Inhibition of FBP1 expression by KMT5A through TWIST1 methylation is one of the mechanisms leading to chemoresistance in breast cancer

Abstract

Abstract Purpose: Lysine methyltransferase 5A (KMT5A) is the sole mammalian enzyme known to catalyze the monomethylation of histone H4 lysine 20 and nonhistone proteins such as p53, which are involved in the occurrence and progression of many cancers. Our study aimed to determine the function of KMT5A in inducing docetaxel resistance in patients with breast carcinoma by evaluating glucose metabolism and the underlying mechanism involved. Methods: We examined the upregulation or downregulation of KMT5A-related proteins after KMT5A knockdown in breast cancer cells by Tandem Mass Tag proteomics.
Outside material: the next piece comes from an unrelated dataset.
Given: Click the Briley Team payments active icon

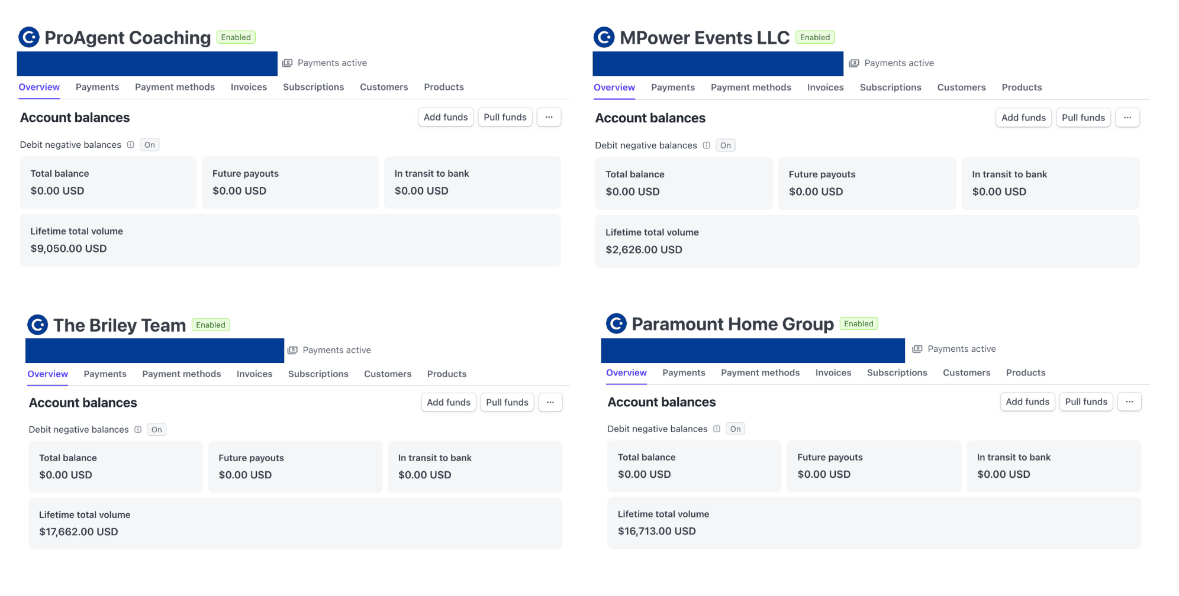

Through differential protein expression and pathway enrichment analysis, the upregulated key gluconeogenic enzyme fructose-1,6-bisphosphatase 1 (FBP1) was found. Loss of FBP1 expression is closely related to the development and prognosis of cancers. A dual-luciferase reporter gene assay confirmed that KMT5A inhibited the expression of FBP1 and that overexpression of FBP1 could enhance the chemotherapeutic sensitivity to docetaxel through the suppression of KMT5A expression. The KMT5A inhibitor UNC0379 was used to verify that docetaxel resistance induced by KMT5A through the inhibition of FBP1 depended on the methylase activity of KMT5A. According to previous literature and interaction network structure, we found that KMT5A acts on the transcription factor TWIST1. Then, we verified that TWSIT1 promoted the expression of FBP1 by using dual-luciferase reporter gene experiments. Conclusion: KMT5A affects chemotherapy resistance by regulating the cell cycle and positively regulates glycolysis-mediated chemotherapy resistance by inhibiting the transcription of FBP1 in collaboration with TWIST1. KMT5A may be a potential therapeutic target for chemotherapy resistance in breast cancer.